HOUSTON, Feb. 03, 2023 (GLOBE NEWSWIRE) -- Par Pacific Holdings, Inc. (NYSE: PARR) (“Par Pacific” or the “Company”) today announced a proposed private $550 million aggregate principal amount senior secured term loan B due 2030 (the “Facility”). Par Pacific plans to use the Facility to refinance its existing Term Loan B due 2026, its 7.750% Senior Secured Notes due 2025 (the “2025 notes”), and its 12.875% Senior Secured Notes due 2026 (together with the 2025 notes, the “notes”) to extend its maturity profile and simplify its capital structure. The Company also plans to refinance its existing ABL credit facility due 2025 with a new $150 million ABL credit facility due 2028, which it expects to upsize to approximately $550 million upon the closing of its previously announced Billings acquisition.

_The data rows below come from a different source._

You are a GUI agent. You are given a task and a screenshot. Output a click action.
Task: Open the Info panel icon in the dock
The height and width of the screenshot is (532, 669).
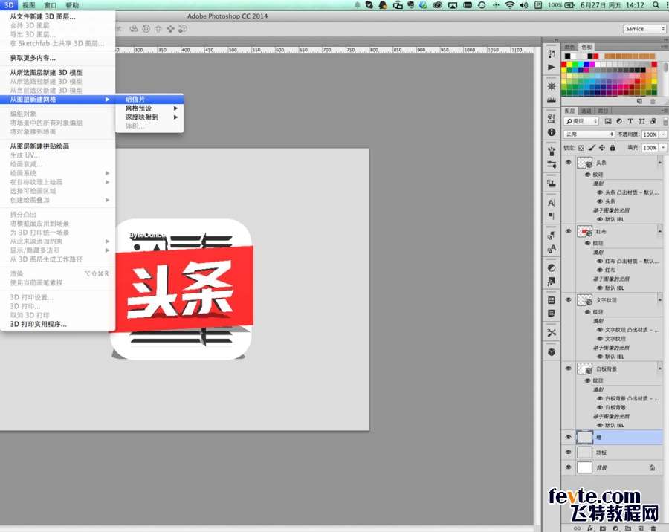(x=552, y=132)
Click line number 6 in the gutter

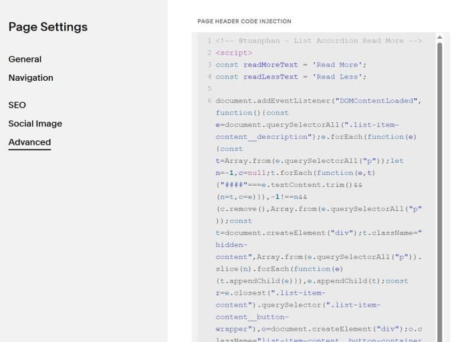coord(209,101)
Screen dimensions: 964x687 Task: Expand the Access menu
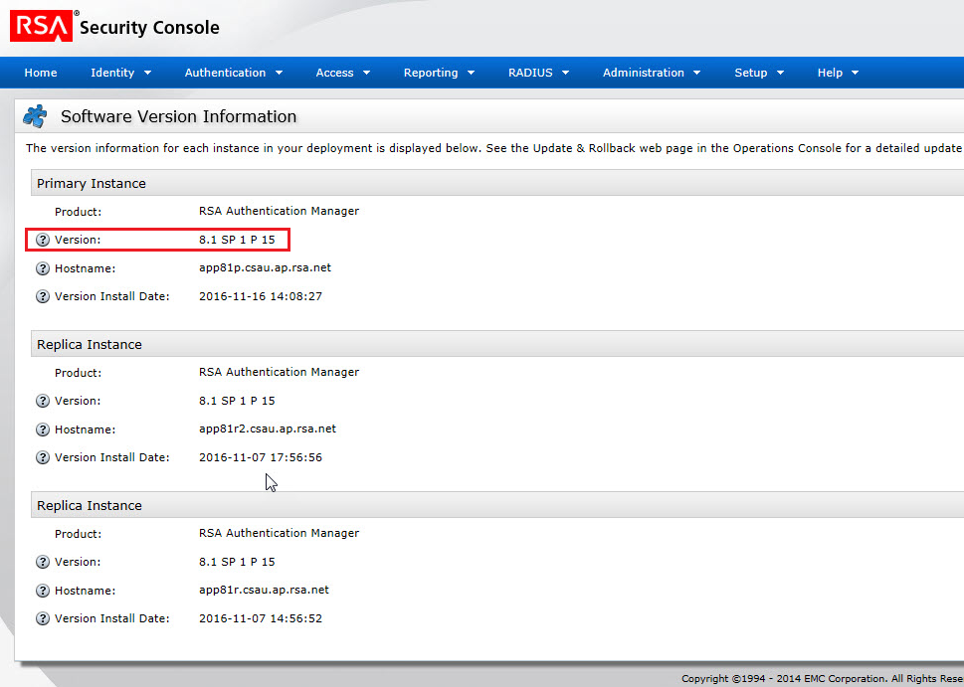342,73
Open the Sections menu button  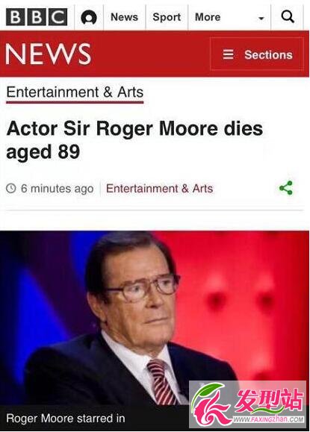point(257,54)
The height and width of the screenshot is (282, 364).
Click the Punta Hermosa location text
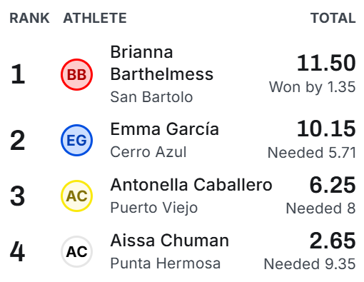pyautogui.click(x=166, y=263)
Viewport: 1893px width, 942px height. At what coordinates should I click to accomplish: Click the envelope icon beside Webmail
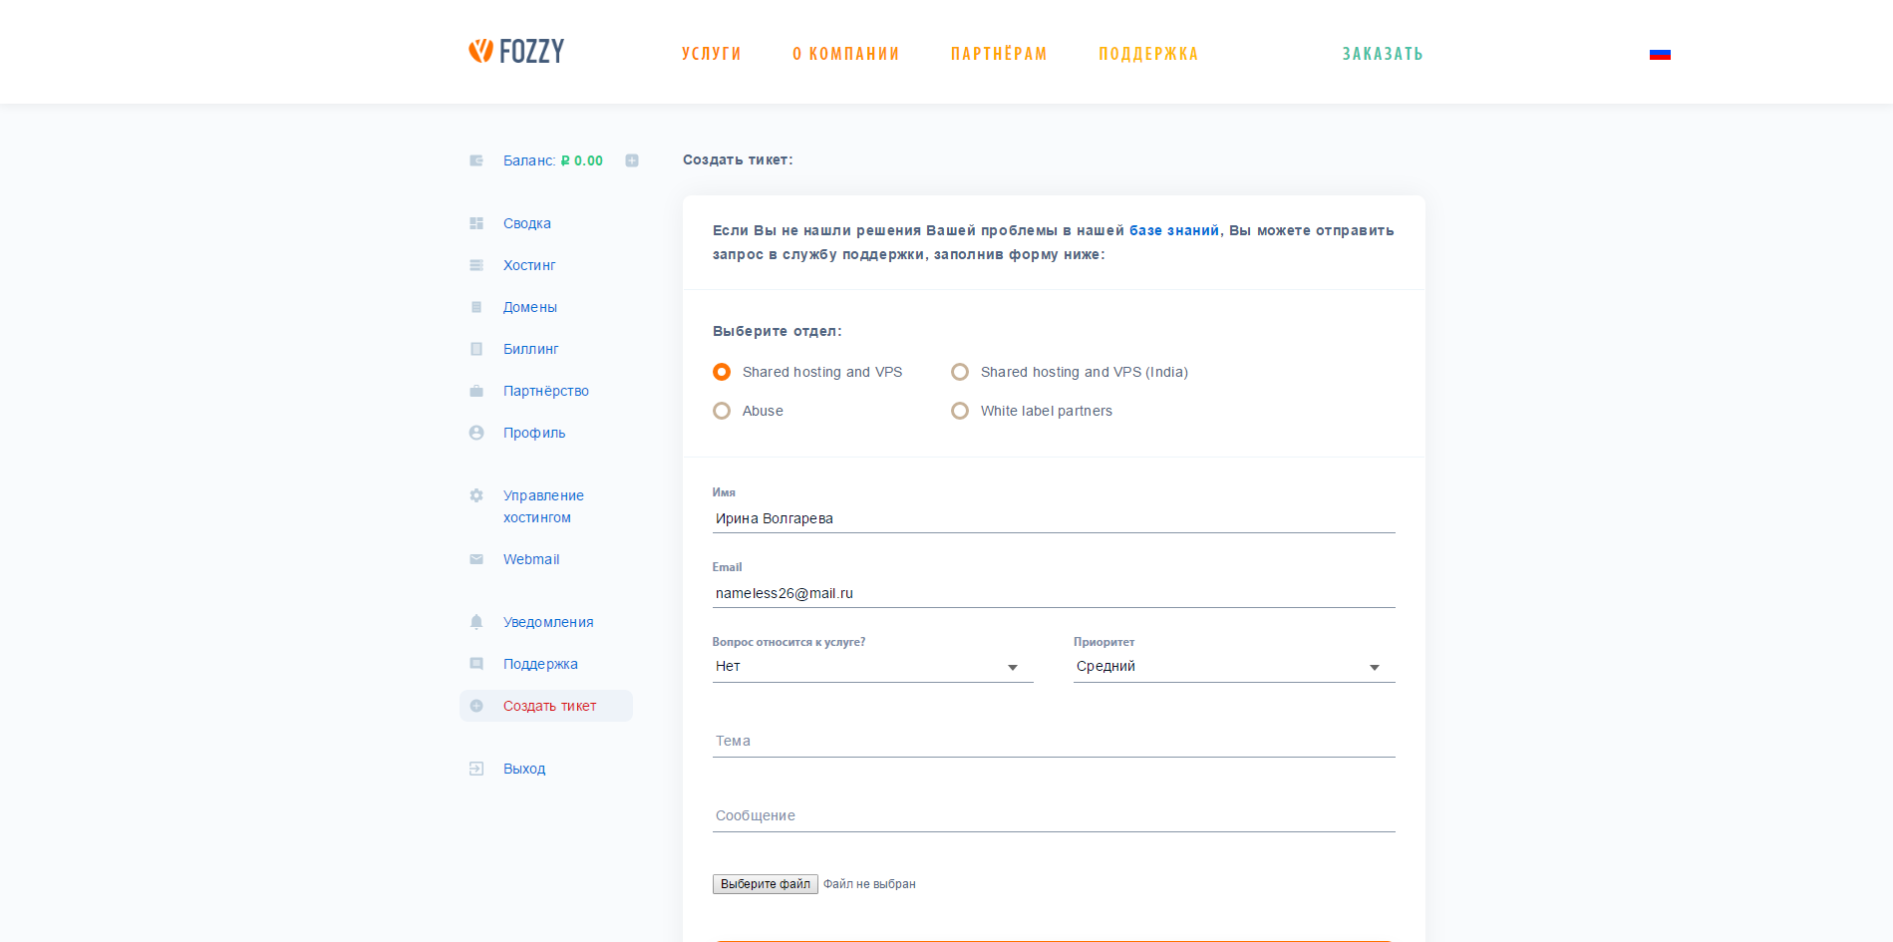(x=476, y=559)
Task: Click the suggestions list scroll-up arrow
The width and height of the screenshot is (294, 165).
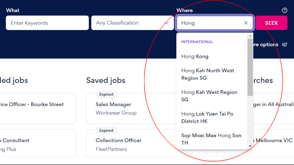Action: (250, 36)
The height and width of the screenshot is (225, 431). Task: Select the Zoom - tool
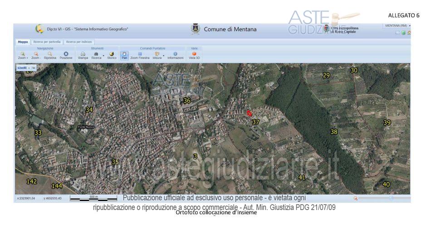pos(36,55)
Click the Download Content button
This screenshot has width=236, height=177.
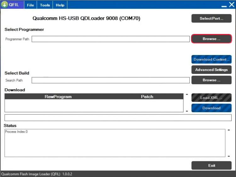pyautogui.click(x=211, y=59)
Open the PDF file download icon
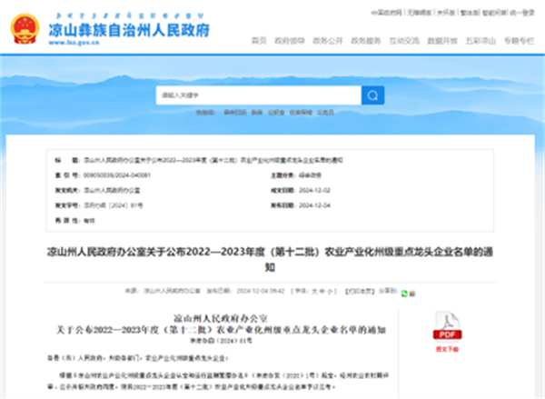Image resolution: width=545 pixels, height=399 pixels. [x=446, y=326]
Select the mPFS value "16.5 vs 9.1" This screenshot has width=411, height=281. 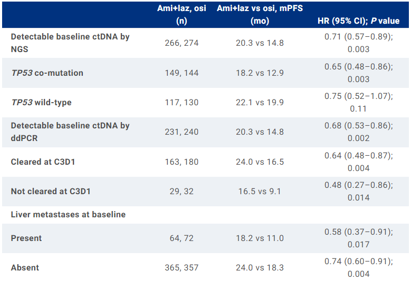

Although our financial closing process and our financial statements as of and for the three months ended December 31, 2022 are not yet complete, certain preliminary estimated financial and operational information is available. Based on such preliminary unaudited information, we estimate the following financial and operational results:

Three Months Ended
December 31, 2022
Preliminary financial results (1) Estimated Range
(in thousands of dollars, unaudited) Low High
Net income (loss) $ 60,000 $ 90,000
Inventory valuation adjustment 10,000 3,250
RINs mark-to-market adjustments 23,000 22,500
Unrealized loss (gain) on derivatives 20,000 19,250
Acquisition and integration costs 4,000 3,500
Adjusted Net Income (Loss) $ 117,000 $ 138,500
Depreciation and amortization 25,500 25,000
Interest expense and financing costs, net 17,000 16,750
Income tax expense (benefit) 500 (250 )
Adjusted EBITDA $ 160,000 $ 180,000

(1) Please see “Use of Non-GAAP Information” below.

Balance sheet data
As of
(in thousands of dollars, unaudited) December 31, 2022
Cash and cash equivalents $491,000
Total liquidity 581,000
Principal amount of debt 515,000
Net debt 25,000

Feedstocks throughput Three Months Ended
(in thousands of barrels per day) December 31, 2022
Hawaii Refinery 81
Washington Refinery 40
Wyoming Refinery 16

This news release does not constitute a notice of redemption under the provisions of the indentures governing the notes, nor does it constitute an offer to sell, or a solicitation of an offer to buy, any security, or repay any loans. No offer, solicitation or sale will be made in any jurisdiction in which such an offer, solicitation or sale would be unlawful.

About Par Pacific

Par Pacific Holdings, Inc. (NYSE: PARR), headquartered in Houston, Texas, owns and operates market-leading energy, infrastructure, and retail businesses. Par Pacific’s strategy is to acquire and develop businesses in logistically complex, niche markets. Par Pacific owns and operates one of the largest energy networks in Hawaii with 94,000 bpd of operating refining capacity, a logistics system supplying the major islands of the state and 90 retail locations. In the Pacific Northwest and the Rockies, Par Pacific owns and operates 61,000 bpd of combined refining capacity, related multimodal logistics systems, and 31 retail locations. Par Pacific also owns 46% of Laramie Energy, LLC, a natural gas production company with operations and assets concentrated in Western Colorado. More information is available at

Forward-Looking Statements

This news release includes certain “forward-looking statements” within the meaning of Section 27A of the Securities Act of 1933, as amended, and Section 21E of the Securities Exchange Act of 1934, as amended, which are intended to qualify for the “safe harbor” from liability established by the Private Securities Litigation Reform Act of 1995. All statements other than statements of historical fact are forward-looking statements. Forward-looking statements include, without limitation, statements about Par Pacific's financing plans. There can be no assurances that Par Pacific will be successful in its marketing efforts or that it will be able to enter into the Facility or the new ABL. Closing of the Facility and the new ABL is subject to market conditions as well as the negotiation and execution of definitive documents and the satisfaction of customary closing conditions. Additionally, forward-looking statements are subject to certain risks, trends, and uncertainties, such as the completion of our financial closing procedures and the finalization of our audited financial statements for the three months and year ended December 31, 2022. We cannot provide assurances that the assumptions upon which these forward-looking statements are based will prove to have been correct. Should one of these risks materialize, or should underlying assumptions prove incorrect, actual results may vary materially from those expressed or implied in any forward-looking statements, and investors are cautioned not to place undue reliance on these forward-looking statements, which are current only as of this date. We do not intend to update or revise any forward-looking statements made herein or any other forward-looking statements as a result of new information, future events or otherwise. We further expressly disclaim any written or oral statements made by a third party regarding the subject matter of this news release.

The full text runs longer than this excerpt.